The Hon’ble High Court opined that as held by the Hon’ble Supreme Court the requirement to prove ‘fraud’ and ‘collusion’ is the intent to evade duty. How to gather this intention or judge it would remain a question of fact and this issue as to whether it is a case of fraud, or wilful mis-statement, collusion or is falling under any of the clauses (a) to (b) of the proviso to sub-Section (1) of Section 73 may be properly adjudicated by either the Adjudicating authority or the Appellate Authority with reference to the materials on the record.
The Hon’ble High Court opined that sub-Section (4B) of Section 73 of the Act of 1994, cannot be taken as providing an absolute period of limitation. No doubt the legislative intent is that the Central Excise Commissioner shall determine the amount of service tax due under sub-Section (2)(a) within six months from the date of issue of notice where it is possible to do so, in respect of cases falling under Sub-Section (1); (b) within one year from the date of notice where it is possible to do so in respect of cases falling under the proviso to sub-Section (1), the cluster of words “where it is possible to do so” clearly indicates that the legislatures were never of the view that a proceeding which would not be concluded within the period of limitation for whatever reasons would be closed by virtue of the expiry of the period of limitation alone.

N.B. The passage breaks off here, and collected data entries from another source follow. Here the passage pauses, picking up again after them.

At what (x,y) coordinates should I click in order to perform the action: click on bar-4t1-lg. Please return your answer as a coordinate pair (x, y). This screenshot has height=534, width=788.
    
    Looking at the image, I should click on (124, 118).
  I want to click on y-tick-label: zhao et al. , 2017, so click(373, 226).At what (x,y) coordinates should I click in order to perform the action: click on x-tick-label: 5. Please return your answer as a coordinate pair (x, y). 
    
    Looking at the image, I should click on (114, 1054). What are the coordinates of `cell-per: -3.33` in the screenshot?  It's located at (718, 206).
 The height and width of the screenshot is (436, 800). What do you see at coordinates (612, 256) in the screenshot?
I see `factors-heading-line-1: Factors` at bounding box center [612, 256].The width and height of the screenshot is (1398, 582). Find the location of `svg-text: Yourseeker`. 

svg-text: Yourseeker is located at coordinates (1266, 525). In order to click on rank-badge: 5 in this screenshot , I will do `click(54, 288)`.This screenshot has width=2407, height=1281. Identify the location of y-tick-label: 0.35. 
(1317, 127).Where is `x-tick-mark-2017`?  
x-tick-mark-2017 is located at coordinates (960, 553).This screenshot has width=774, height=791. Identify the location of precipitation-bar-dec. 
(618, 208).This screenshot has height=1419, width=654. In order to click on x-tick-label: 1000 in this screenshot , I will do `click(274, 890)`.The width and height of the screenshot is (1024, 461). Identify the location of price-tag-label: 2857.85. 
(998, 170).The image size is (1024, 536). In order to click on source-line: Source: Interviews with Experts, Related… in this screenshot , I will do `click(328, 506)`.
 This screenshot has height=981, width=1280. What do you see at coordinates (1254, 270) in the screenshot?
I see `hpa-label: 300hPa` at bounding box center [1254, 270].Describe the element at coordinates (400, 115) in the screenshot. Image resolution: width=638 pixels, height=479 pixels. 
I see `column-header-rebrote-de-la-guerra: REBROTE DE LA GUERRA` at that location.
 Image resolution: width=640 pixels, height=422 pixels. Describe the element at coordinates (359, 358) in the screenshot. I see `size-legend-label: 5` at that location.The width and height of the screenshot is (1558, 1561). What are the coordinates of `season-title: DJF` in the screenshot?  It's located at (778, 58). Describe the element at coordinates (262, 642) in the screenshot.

The Hon’ble High Court observed that in order to verify data received from the Income Tax Department with regard to service tax liabilities and proper discharge of the same, under a reasonable belief that the noticee was evading service tax, letters were sent to the notice followed by a reminder email by the Superintendent, CGST to furnish certain documents/records and information for verification/reconciliation of the date provided by the Income Tax Department. On account of no information/response from the noticee and because of this, the competent authority had formed an opinion that the noticee had done it with sole intention to evade payment of due service tax, hence, the Department was compelled to consider it reasonable to accept the documents submitted by the Income Tax Department being valid and proceeded for calculation of service tax and cess.
The Hon’ble High Court opined that paragraph ‘3.3’ of the Instruction No. 05/2023-GST dated 13.12.2023 must be read keeping in view the facts of the case. The facts of this case would reveal that the competent authority had been found the information from the Income Tax Department and the materials proceeded to verify those materials but in course of the said verification, if the petitioner was not cooperating and participating and the materials indicated that it was a case of evasion of tax, the Authority would not be wrong in having a reasonable belief that the assessee is not cooperating and providing information in response to the notice with sole intention to evade the tax.
Accordingly, the Hon’ble High Court held that not interference with the impugned order was required.